Narrative (MS Word) | ArchivesUM

ArchivesUM is the University of Maryland's system to create and make available finding aids (indexes) to manuscript and archival collections at the University of Maryland Libraries using Encoded Archival Description (EAD). It also includes abstracts to collections for which complete finding aids are not yet available in electronic format. Finding aids are created via a two step process using Microsoft Access and a Java program that connects to the Access database. The finding aids are delivered via the Fedora digital repository system.

University of Tennessee

University of Tennessee Special Collections Finding Aids

Contributor: Jody DeRidder - <jo AT utk DOT edu>

Narrative (MS Word) | University of Tennessee Finding Aids website | "Googlizing A Digital Library"

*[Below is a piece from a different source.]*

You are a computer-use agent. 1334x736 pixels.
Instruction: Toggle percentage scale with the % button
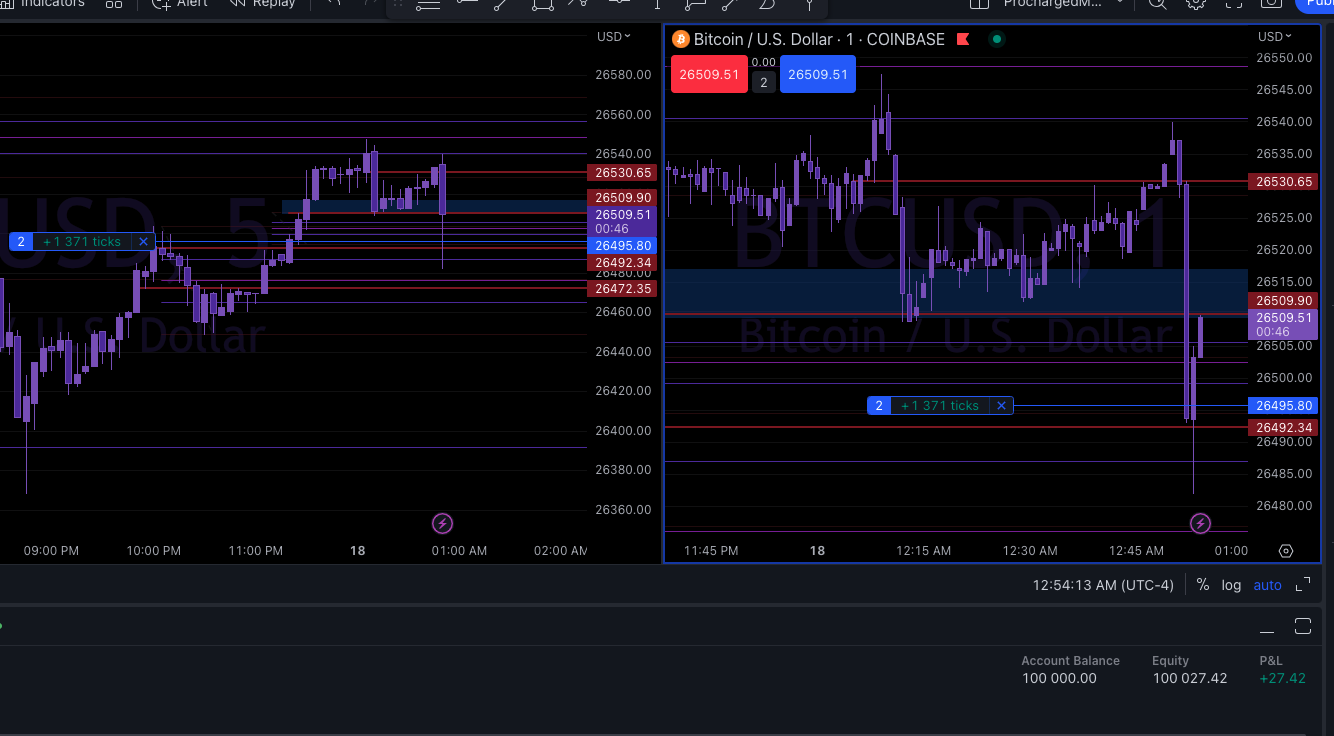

The University of Tennessee Special Collections offers a growing collection of over 1000 finding aids and their digitized constituent items. From a single interface, a user has full-text search capabilities over the finding aids with their constituent digitized items, the finding aids alone, or the constituent items alone, as well as browsing Using the <altformavail> <extref> tag, linking is provided between the finding aid and its constituent items, so that the finding aids may provide context for the collection as it is viewed, and so that users may easily access collection materials that meet their needs. In addition, we are leveraging the power of major web search engines in a new initiative to supplement our dynamic delivery system. By adding XML sitemaps, metadata-enhanced full text static HTML, and static browse by author, manuscript number, and subjects, we are better able to serve potential users worldwide.

University of Wyoming

The Research Papers of Lewis Dabney

Contributor: Mary Kenney - <kenneym AT si DOT edu>

Narrative (MS Word) | Finding Aid (MS Word)

The publication of Edmund Wilson: A Life in Literature (2005) was the culmination of decades of writing, teaching, and research by Lewis Dabney, professor of English, University of Wyoming. His research papers on Wilson which include a long series of interviews of men and women who were friends, relatives, or colleagues of Edmund Wilson, reveal unique insights into one of the America’s outstanding literary critics of the twentieth century.